The Nova Scotia Human Rights Commission has indicated that employers may appropriately request the following information when attempting to find an appropriate accommodation:
- the nature of any accommodation(s) required, or restrictions upon the employee’s ability to complete their work;
- the prognosis for full or partial recovery;
- the employee’s fitness to work;
- the employee’s fitness to perform specific components of the pre-injury job;
- the likely duration of any physical or mental restrictions or limitations following the employee’s return to work.
When an accommodation is requested, employees have a duty to cooperate with their employer, which means they must respond appropriately to any reasonable requests for medical information.
The above considerations only apply where the employee has a “disability” as defined in the Act, which does not include normal ailments, such as the common cold or the flu. Employers do not have a statutory “duty to accommodate” employees who miss time due to “normal ailments.” For such ailments, the employer would only be expected to comply with applicable employment standards and any contractual or common law entitlements the employee may have.
- Confidentiality/Employee Privacy:
Employees who provide medical information to their employers have a reasonable expectation that the employer will ensure that this information remains confidential. Medical information would include any information (verbal or written) that pertains to the health of an employee, such as symptoms, treatment information, and prognosis for recovery.
Due to the highly sensitive nature of employee medical information, employers who collect such information must ensure that:
- They only request the minimum amount of information necessary for the work-related purpose (i.e. finding an accommodation; ensuring employee is fit to return to work; confirming basis for an absence; etc.);
- They obtain employee consent to access the information;
- They put appropriate safeguards in place to ensure the medical information is adequately protected and maintained, such as by limiting who can access the information and ensuring only appropriate personnel have access; ensuring any information regarding an employee’s medical health status is securely communicated; maintaining medical records separate from other employee files; only using the information for the purpose for which it was collected.

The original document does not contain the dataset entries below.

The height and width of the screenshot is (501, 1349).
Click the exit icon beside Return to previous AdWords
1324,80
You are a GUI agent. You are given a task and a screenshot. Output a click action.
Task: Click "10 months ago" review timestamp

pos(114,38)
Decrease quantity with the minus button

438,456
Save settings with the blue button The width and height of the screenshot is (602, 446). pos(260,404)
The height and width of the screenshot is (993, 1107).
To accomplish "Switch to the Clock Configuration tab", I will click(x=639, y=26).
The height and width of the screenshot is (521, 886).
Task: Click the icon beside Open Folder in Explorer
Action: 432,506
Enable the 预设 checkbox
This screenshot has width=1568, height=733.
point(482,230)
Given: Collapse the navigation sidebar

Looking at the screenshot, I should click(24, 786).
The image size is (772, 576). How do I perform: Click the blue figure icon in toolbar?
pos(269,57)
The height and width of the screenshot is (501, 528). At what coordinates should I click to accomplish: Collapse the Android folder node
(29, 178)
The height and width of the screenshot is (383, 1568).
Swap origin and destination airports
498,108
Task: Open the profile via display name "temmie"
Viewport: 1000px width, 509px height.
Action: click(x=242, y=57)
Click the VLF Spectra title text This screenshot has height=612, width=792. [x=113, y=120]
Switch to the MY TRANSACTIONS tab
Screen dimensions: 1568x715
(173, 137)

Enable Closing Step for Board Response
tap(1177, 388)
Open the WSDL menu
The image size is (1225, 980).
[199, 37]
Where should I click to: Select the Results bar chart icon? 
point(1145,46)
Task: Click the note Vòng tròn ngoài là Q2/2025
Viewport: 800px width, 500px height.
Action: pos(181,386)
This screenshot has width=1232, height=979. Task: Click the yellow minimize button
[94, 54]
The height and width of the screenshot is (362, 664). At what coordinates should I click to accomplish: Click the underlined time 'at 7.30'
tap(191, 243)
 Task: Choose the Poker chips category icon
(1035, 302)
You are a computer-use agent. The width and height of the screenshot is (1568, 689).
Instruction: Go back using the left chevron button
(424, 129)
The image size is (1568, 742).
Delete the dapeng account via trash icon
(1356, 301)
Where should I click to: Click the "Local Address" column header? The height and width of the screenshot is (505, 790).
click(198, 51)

- Occupational Health and Safety
Employers have a general duty to protect the health and safety of all employees in the workplace. When an employee has missed work for an extended period of time due to illness or injury, employers should confirm that the employee is fit to return to work before allowing them to rejoin the workplace.
In that case, again, it may be necessary for the employer to seek reasonable medical information to confirm the employee’s fitness to work. This is done both for the protection of the employee, as well as others in the workplace.
In addition, employers should consider whether their sick leave practices for temporary illnesses adequately protect employees in the workplace. For example, employees who report to work with a contagious illness may further spread the illness to other members of the team.
To protect health and safety in the workplace, employers should discourage employees from attending work when ill, either by permitting them to take the time off, or allowing them to perform their duties from home if able to do so.
In the interest of maintaining productivity and employee satisfaction, employers may also wish to consider providing employees with a certain amount of paid sick days, to encourage people to refrain from coming into the workplace when sick.
Dealing with employee absenteeism requires careful consideration of a number of issues as outlined above. Employers should bear these considerations in mind, and may also wish to implement Absenteeism and Attendance Management policies, or review existing policies, to ensure not only that minimum legal requirements are being met, but also to ensure that employees are made aware of the rules governing sick leave in their workplace.